[Pointing records for text and elements]
########

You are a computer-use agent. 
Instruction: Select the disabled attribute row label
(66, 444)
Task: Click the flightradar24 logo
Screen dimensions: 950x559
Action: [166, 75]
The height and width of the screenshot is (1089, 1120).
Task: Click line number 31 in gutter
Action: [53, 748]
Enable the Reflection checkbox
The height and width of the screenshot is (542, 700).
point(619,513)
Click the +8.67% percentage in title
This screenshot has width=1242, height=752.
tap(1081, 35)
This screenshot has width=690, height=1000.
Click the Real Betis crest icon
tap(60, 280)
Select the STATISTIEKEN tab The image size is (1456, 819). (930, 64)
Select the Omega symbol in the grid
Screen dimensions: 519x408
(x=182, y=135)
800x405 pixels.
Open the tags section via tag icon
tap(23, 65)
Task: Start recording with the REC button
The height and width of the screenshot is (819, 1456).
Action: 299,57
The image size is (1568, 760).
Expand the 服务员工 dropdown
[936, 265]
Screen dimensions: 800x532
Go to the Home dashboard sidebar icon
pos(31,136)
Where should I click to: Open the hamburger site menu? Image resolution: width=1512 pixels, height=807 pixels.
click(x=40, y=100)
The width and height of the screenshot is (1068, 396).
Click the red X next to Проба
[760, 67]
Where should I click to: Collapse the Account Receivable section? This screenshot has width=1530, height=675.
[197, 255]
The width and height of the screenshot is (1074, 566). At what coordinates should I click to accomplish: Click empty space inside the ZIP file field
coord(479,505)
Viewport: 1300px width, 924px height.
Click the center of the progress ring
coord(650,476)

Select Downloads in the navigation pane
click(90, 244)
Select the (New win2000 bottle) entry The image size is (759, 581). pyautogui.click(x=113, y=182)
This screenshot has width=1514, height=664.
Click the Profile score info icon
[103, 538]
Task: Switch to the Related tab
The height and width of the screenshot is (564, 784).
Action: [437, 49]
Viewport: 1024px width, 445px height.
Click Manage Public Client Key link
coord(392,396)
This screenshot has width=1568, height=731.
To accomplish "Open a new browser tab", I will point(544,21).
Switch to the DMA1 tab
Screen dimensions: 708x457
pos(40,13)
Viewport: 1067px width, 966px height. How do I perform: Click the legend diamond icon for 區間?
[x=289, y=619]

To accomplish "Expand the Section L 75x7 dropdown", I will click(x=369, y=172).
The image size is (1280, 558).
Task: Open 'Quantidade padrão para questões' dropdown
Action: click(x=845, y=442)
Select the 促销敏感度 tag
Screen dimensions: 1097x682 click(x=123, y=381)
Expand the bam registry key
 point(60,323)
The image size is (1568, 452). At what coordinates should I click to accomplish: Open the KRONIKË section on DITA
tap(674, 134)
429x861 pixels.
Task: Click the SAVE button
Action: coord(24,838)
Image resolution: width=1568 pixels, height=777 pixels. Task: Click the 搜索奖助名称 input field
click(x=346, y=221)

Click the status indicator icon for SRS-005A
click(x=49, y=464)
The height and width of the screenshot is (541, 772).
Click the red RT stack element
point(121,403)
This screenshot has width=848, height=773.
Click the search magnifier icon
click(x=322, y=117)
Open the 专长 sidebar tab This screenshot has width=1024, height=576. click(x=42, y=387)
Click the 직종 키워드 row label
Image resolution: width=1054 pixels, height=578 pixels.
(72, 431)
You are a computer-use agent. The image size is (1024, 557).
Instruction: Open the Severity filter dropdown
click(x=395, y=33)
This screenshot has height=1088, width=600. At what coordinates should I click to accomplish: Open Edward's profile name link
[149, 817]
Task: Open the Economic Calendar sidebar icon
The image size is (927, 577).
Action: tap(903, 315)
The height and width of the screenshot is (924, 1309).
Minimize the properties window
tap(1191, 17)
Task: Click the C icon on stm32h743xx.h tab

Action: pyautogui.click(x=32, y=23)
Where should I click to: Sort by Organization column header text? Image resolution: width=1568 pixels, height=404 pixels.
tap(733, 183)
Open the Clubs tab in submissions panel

########

Work required: Gather every line of the data above that contains the word "computer". Case counts, so match capitalization exactly.

Solved exercise:
You are a computer-use agent. 
You are a computer-use agent. The image size is (1024, 557).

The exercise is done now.